Can you dream that you are having a dream? If so, what happens when
the dream that you dream you are dreaming turns into a nightmare? How
can you save yourself if you can't wake up?
With
all the beguiling shrewdness of a master cardsharp, writer-director
Cameron Crowe shuffles these and other provocative conundrums throughout
his extraordinary Vanilla Sky, only gradually tipping his hand
to indicate that, for David Aames, the justifiably paranoid protagonist
played by Tom Cruise, these aren't merely rhetorical questions. Rather,
they are, quite literally, matters of life and death.
Trust
me: I'm not giving too much away when I note that dreams of various
sorts loom large in this scenario.
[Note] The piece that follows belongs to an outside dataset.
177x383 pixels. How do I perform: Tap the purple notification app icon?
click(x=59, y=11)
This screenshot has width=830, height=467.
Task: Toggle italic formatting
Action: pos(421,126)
Crowe himself establishes the cardinal
rule of his absorbing game - Don't trust everything you see! -during
the opening minutes, as the fabulously rich and criminally handsome
David rises from peaceful slumber in his luxurious apartment, and sets
out for another day's work and play as a master of his Manhattan universe.
The longer he drives, however, the more he notices something distractingly
odd... that grows steadily more disconcerting... that becomes downright
terrifying, and worse.
Gotcha!
It's time to really wake up, as the nightmare is dispelled by
a cooing message recorded on his clock radio: "Open your eyes!"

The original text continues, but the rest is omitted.